Résumé de la présentation:
Radiopharmaceuticals deliver a radioactive isotope to the action site, such as cancerous tissue or for neurologic diseases, either to image the tissue or to deposit a dose of ionizing radiation to kill the diseased cells. Recently radiopharmaceuticals were also introduced for theranostic purposes. The « theranostic » approach is the systematic integration of diagnostic tools into the therapeutic strategy. In this approach, a « diagnostic companion » imaging component allows the visualization of cancerous lesions before administration of the therapeutic agent targeting these same lesions. In the quest for new radionuclides, the concept of precision medicine would provide personalised adjustment of radiation characteristics to optimize efficiency of medical care or therapeutic benefit for particular groups of patients.
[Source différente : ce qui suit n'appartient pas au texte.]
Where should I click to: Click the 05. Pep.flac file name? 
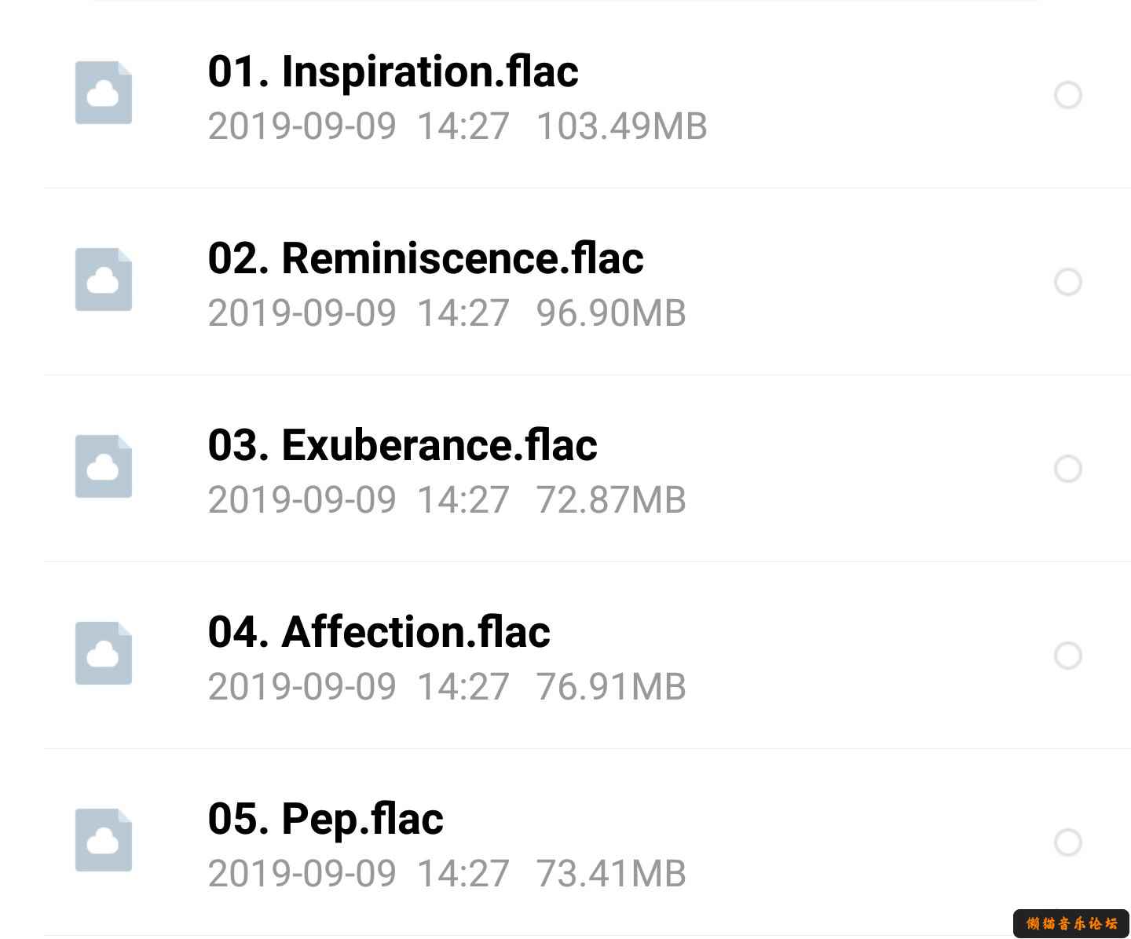tap(326, 820)
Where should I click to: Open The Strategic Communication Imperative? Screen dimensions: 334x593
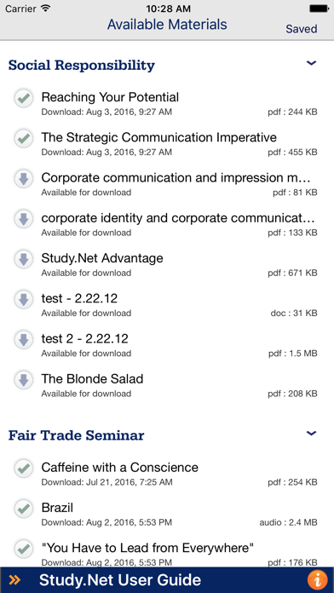tap(167, 143)
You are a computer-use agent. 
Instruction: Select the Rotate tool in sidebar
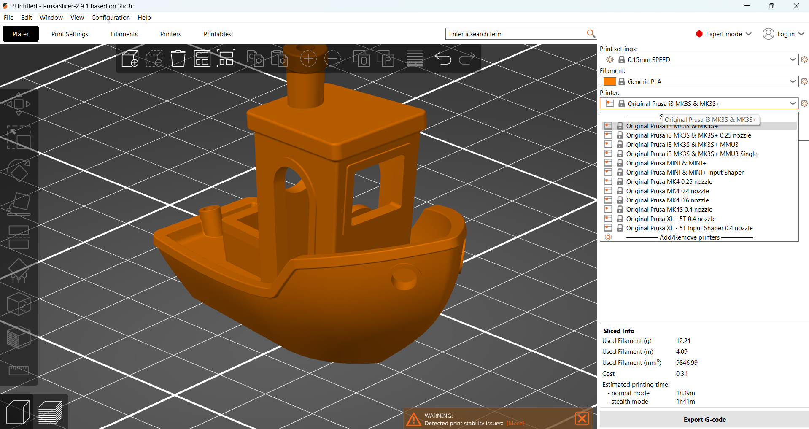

For diagnosis, radioisotope molecular imaging (PET or SPECT) offers a unique advantage in visualizing and quantifying the distribution of potential therapeutic targets throughout the body, which may be a promising approach to select patients eligible for targeted therapy and predict its efficacy. On the other hand, vectorized internal radiotherapy usually consists of the use of a specific molecule of the tumor or its microenvironment, such as an antibody, an antibody fragment or a peptide, labeled with a radionuclide (beta, alpha emitters or Auger electron emitters) and administered into the body to specifically destroy the tumor tissue. I will present some examples of theranostic using Scandium exopolysaccharide complexes developed in nuclear medicine for breast cancer, osteosarcoma and more recently for Alzheimer disease.
The second aspect of my lecture will be devoted to a nanomedicine approach with α and β- emitters together with the analytical tools developed to specifically monitor the integrity of the radiolabelled scaffolds. Metastasis is one of the major reasons for recurrence and consequent mortality in cancer and thus there is an unmet need to specifically target and cure residual disease. The short ranges of Auger electrons of less than a cell diameter makes it theoretically possible to effectively irradiate targeted cells, while largely sparing surrounding healthy tissues. I will present the development made on an Auger electron emitter generator and how understanding the speciation of the chemical elements is of utmost importance.